Resveratrol’un kalp rahatsızlığı riski taşıyan insanlarda kan basıncını düşürdüğü gösterilmiştir (3).

GLUTATYONUN KALP ve DAMAR SAĞLIĞINA ETKİSİ

Düşük glutatyon seviyeleri, yüksek oksidatif stres ve artmış kalp krizi riski ile ilişkilidir. Kardiyovasküler hastalık, büyük ölçüde kalp dokularındaki oksidatif strese neden olur. Glutatyon serbest radikalleri azaltmada yardımcı olabilir ve buna bağlı olarak inme veya kalp krizi riskinin azaltılmasına destek sağlar.

Sağlıklı bir kalp ve damar sistemi için en önemli elementlerde biri de Nitrik Oksittir. Vücudumuzda Glutatyon sevileri düştüğünde Nitrik Oksit yapma kabiliyetimiz azalır. Bu durumda kalp ve damarlar istenilen seviyede işlev göremeyebilir.

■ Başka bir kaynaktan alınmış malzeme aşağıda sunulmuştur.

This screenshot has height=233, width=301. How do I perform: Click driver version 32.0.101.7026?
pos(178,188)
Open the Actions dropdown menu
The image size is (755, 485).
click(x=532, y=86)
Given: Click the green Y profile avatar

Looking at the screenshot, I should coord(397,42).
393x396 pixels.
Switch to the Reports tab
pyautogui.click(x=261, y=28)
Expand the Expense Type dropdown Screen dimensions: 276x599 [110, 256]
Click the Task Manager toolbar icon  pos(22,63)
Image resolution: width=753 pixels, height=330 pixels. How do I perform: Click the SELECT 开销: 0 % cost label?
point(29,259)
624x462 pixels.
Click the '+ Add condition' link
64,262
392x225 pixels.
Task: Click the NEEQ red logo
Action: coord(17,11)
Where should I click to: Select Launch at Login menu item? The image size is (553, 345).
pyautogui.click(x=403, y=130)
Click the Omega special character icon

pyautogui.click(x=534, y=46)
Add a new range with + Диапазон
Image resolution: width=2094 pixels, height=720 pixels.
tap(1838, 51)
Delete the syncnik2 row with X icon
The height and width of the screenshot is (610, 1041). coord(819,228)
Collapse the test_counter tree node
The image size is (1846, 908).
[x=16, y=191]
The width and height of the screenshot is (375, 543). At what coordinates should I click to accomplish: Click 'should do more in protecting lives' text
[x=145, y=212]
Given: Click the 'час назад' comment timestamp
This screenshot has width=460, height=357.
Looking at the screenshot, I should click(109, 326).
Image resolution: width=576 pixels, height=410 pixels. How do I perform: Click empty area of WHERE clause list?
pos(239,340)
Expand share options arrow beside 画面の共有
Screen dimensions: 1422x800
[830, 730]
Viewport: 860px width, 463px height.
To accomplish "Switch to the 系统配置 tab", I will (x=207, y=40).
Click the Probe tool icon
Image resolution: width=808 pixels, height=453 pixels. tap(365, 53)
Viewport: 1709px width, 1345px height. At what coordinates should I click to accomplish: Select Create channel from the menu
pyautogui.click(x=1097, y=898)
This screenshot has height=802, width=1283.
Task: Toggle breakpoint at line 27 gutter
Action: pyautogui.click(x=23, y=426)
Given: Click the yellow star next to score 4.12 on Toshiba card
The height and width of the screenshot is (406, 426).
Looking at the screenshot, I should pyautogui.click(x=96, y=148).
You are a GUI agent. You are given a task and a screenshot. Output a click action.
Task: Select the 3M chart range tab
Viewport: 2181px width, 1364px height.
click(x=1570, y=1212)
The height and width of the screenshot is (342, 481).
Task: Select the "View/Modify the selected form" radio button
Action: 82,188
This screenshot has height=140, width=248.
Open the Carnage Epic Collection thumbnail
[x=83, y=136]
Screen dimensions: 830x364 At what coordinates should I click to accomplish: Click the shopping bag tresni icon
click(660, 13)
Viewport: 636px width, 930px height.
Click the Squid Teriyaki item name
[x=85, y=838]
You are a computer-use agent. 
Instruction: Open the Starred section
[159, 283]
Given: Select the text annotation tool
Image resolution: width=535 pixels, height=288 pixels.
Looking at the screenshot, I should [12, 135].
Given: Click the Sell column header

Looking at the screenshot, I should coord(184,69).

KOENZİM Q10’UN KALP ve DAMAR SAĞLIĞINA ETKİSİ

Koenzim Q10 radikalleri baskılayarak enerji üretimini, egzersiz kapasitesini, kalp fonksiyonlarını artırır. Ayrıca iltihaplanmayı azaltır, damarları genişleterek kalp krizi riskini azaltır.(4)

KUERSETİN’İN KALP ve DAMAR SAĞLIĞINA ETKİSİ

Düzenli Quercetin takviyesi, özellikle yüksek oranda oksidatif strese maruz kalan ve özellikle koroner kalp hastalığının gelişimine duyarlı olan sigara içenlerde kan lipid seviyesi üzerinde yararlı etkiler sağlar.(5)

Quercetin, tansiyonun düzenlenmesinden sorumlu olan endotel hücreleri ve vasküler düz kasların fonksiyonunu geliştirir ( 6 ).

Kalp damar sağlığı açısından kuersetinin faydalarını inceleyen çeşitli araştırma sonuçlarına düzenli kuersetin almak, kan basıncı ya da tansiyonu düşürmeye yardımcı olur. Günde 50 miligram ve üzerinde kuersetin almak trigliserit düzeyinin azalmasına destek sağlar.

“Sitede yer alan yazılar bilgilendirme amaçlıdır tanı ve tedavi için hekime başvurulmalıdır.”